From owner-freebsd-stable@FreeBSD.ORG  Thu Sep 14 16:45:46 2006
Return-Path: <owner-freebsd-stable@FreeBSD.ORG>
X-Original-To: freebsd-stable@freebsd.org
Delivered-To: freebsd-stable@freebsd.org
Received: from mx1.FreeBSD.org (mx1.freebsd.org [216.136.204.125])
	by hub.freebsd.org (Postfix) with ESMTP id 7B8EF16A403
	for <freebsd-stable@freebsd.org>; Thu, 14 Sep 2006 16:45:46 +0000 (UTC)
	(envelope-from cswiger@mac.com)
Received: from smtpout.mac.com (smtpout.mac.com [17.250.248.182])
	by mx1.FreeBSD.org (Postfix) with ESMTP id 10F9F43D6B
	for <freebsd-stable@freebsd.org>; Thu, 14 Sep 2006 16:45:46 +0000 (GMT)
	(envelope-from cswiger@mac.com)
Received: from mac.com (smtpin08-en2 [10.13.10.153])
	by smtpout.mac.com (Xserve/8.12.11/smtpout12/MantshX 4.0) with ESMTP id
	k8EGjj2s017395; Thu, 14 Sep 2006 09:45:45 -0700 (PDT)
Received: from [17.214.13.96] (a17-214-13-96.apple.com [17.214.13.96])
	(authenticated bits=0)
	by mac.com (Xserve/smtpin08/MantshX 4.0) with ESMTP id k8EGjho9014519; 
	Thu, 14 Sep 2006 09:45:44 -0700 (PDT)
In-Reply-To: <20060914044241.GA92358@thought.org>
References: <200609130905.k8D95idk062789@lurza.secnetix.de>
	<4507CC9B.60704@sun-fish.com> <20060913234934.GA92067@thought.org>
	<0B8BF03E-8F4A-4279-850B-2EA7FF5E1B89@mac.com>
	<20060914044241.GA92358@thought.org>
Mime-Version: 1.0 (Apple Message framework v752.2)
Content-Type: text/plain; charset=US-ASCII; delsp=yes; format=flowed
Message-Id: <549CD0AC-2CED-4112-B708-5F4FB1DA69D2@mac.com>
Content-Transfer-Encoding: 7bit
From: Chuck Swiger <cswiger@mac.com>
Date: Thu, 14 Sep 2006 09:45:42 -0700
To: Gary Kline <kline@sage.thought.org>
X-Mailer: Apple Mail (2.752.2)
X-Brightmail-Tracker: AAAAAQAAA+k=
X-Language-Identified: TRUE
Cc: freebsd-stable <freebsd-stable@freebsd.org>
Subject: Re: optimization levels for 6-STABLE build{kernel,world}
X-BeenThere: freebsd-stable@freebsd.org
X-Mailman-Version: 2.1.5
Precedence: list
List-Id: Production branch of FreeBSD source code <freebsd-stable.freebsd.org>
List-Unsubscribe: <http://lists.freebsd.org/mailman/listinfo/freebsd-stable>, 
	<mailto:freebsd-stable-request@freebsd.org?subject=unsubscribe>
List-Archive: <http://lists.freebsd.org/pipermail/freebsd-stable>
List-Post: <mailto:freebsd-stable@freebsd.org>
List-Help: <mailto:freebsd-stable-request@freebsd.org?subject=help>
List-Subscribe: <http://lists.freebsd.org/mailman/listinfo/freebsd-stable>,
	<mailto:freebsd-stable-request@freebsd.org?subject=subscribe>
X-List-Received-Date: Thu, 14 Sep 2006 16:45:46 -0000

On Sep 13, 2006, at 9:42 PM, Gary Kline wrote:
>> -funroll-loops is as likely to decrease performance for a particular
>> program as it is to help.
>
> 	Isn't the compiler intelligent enough to have a reasonable
> 	limit, N, of the loops it will unroll to ensure a faster runtime?
> 	Something much less than 1000, say; possibly less than 100.
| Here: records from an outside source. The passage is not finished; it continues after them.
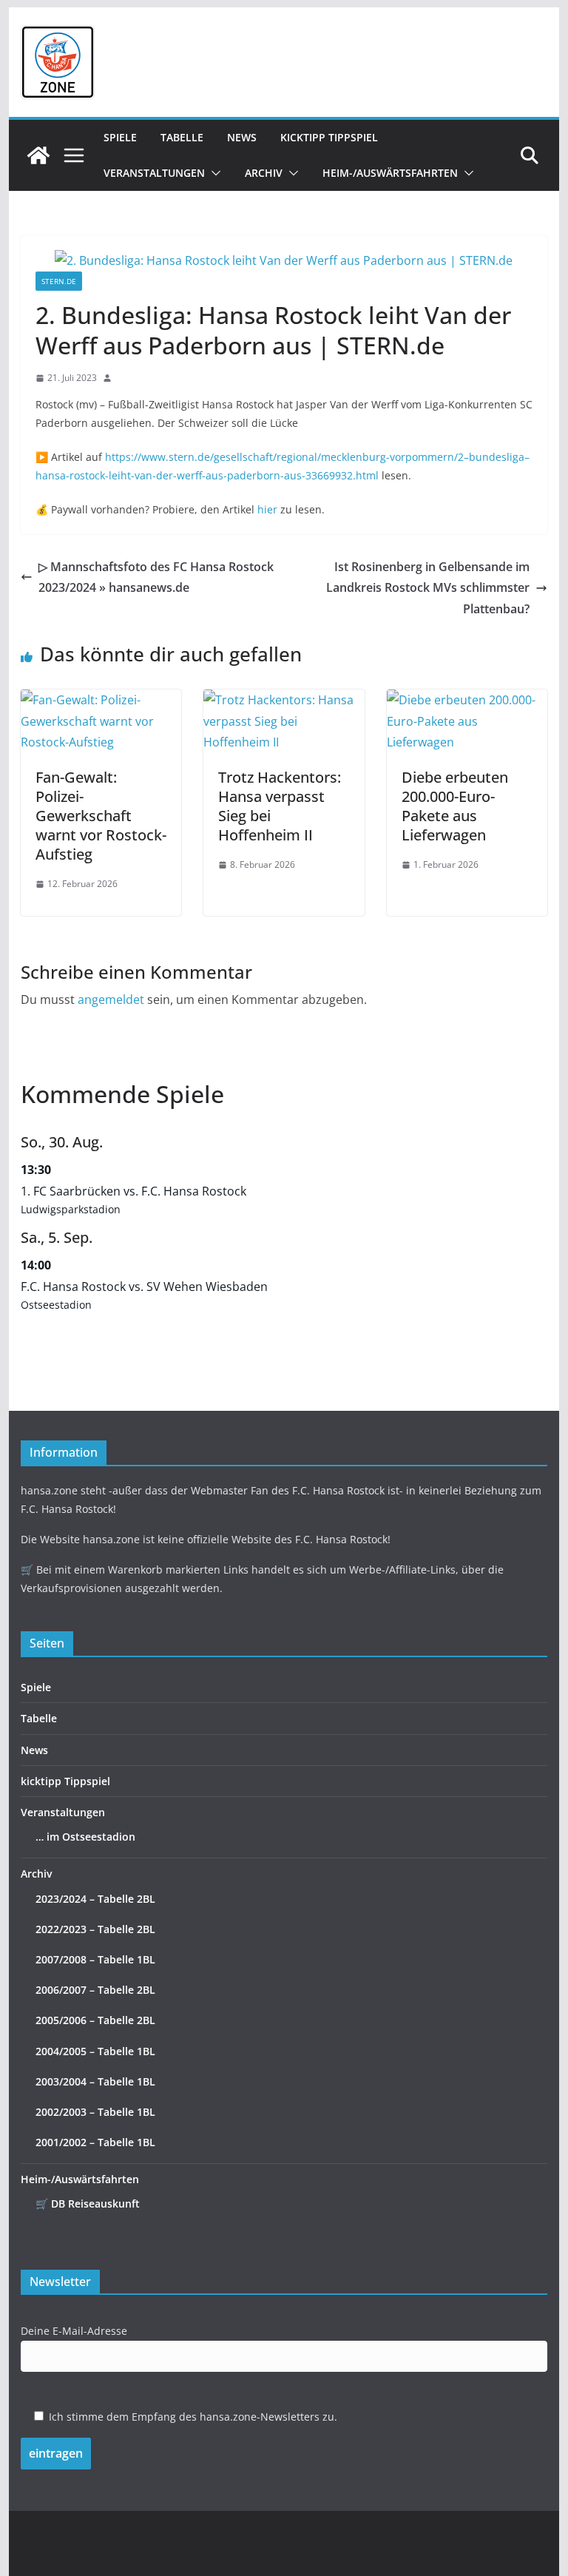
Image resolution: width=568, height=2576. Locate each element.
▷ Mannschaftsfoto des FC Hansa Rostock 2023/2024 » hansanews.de (156, 577)
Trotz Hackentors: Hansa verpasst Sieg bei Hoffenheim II (279, 806)
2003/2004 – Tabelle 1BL (95, 2081)
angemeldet (111, 999)
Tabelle (181, 137)
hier (267, 509)
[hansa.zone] (38, 155)
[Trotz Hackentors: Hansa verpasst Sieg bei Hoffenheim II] (284, 700)
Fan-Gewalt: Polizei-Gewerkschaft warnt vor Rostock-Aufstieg (101, 815)
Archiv (264, 173)
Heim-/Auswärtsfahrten (390, 173)
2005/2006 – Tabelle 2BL (95, 2020)
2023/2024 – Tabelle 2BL (95, 1899)
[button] (213, 173)
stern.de (58, 281)
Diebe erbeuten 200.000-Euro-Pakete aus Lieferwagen (455, 806)
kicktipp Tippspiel (329, 137)
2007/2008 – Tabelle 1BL (95, 1959)
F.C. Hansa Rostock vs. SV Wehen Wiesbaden (144, 1286)
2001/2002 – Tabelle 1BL (95, 2142)
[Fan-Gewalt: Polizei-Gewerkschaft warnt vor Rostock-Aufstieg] (101, 700)
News (242, 137)
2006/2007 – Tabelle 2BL (95, 1990)
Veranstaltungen (154, 173)
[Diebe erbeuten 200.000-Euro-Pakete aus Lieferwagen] (467, 700)
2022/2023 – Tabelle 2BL (95, 1929)
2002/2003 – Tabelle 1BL (95, 2112)
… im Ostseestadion (85, 1837)
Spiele (120, 137)
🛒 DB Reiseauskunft (88, 2203)
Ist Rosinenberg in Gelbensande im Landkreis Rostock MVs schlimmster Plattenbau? (428, 588)
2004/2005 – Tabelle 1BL (95, 2051)
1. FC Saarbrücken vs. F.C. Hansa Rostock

Of course; in fact, N is probably closer to 4 or 8 than it is to 100.

> 	At least, if the initializiation and end-loop code *plus* the
> 	loop code itself were too large for the cache, my thought is that
> 	gcc would back out.

Unless you've indicated that the compiler should target a specific  
CPU architecture, there is no way for it to know whether the size of  
the L1 cache on the machine doing the compile is the same as, or even  
similar to the size of the system where the code will run.

>         I may be giving RMS too much credit; but
> 	if memory serves, thed compiler was GNU's first project.  And
> 	Stallman was into GOFAI, &c, for better/worse.[1]  Anyway, for now
> 	I'll comment out the unroll-loops arg.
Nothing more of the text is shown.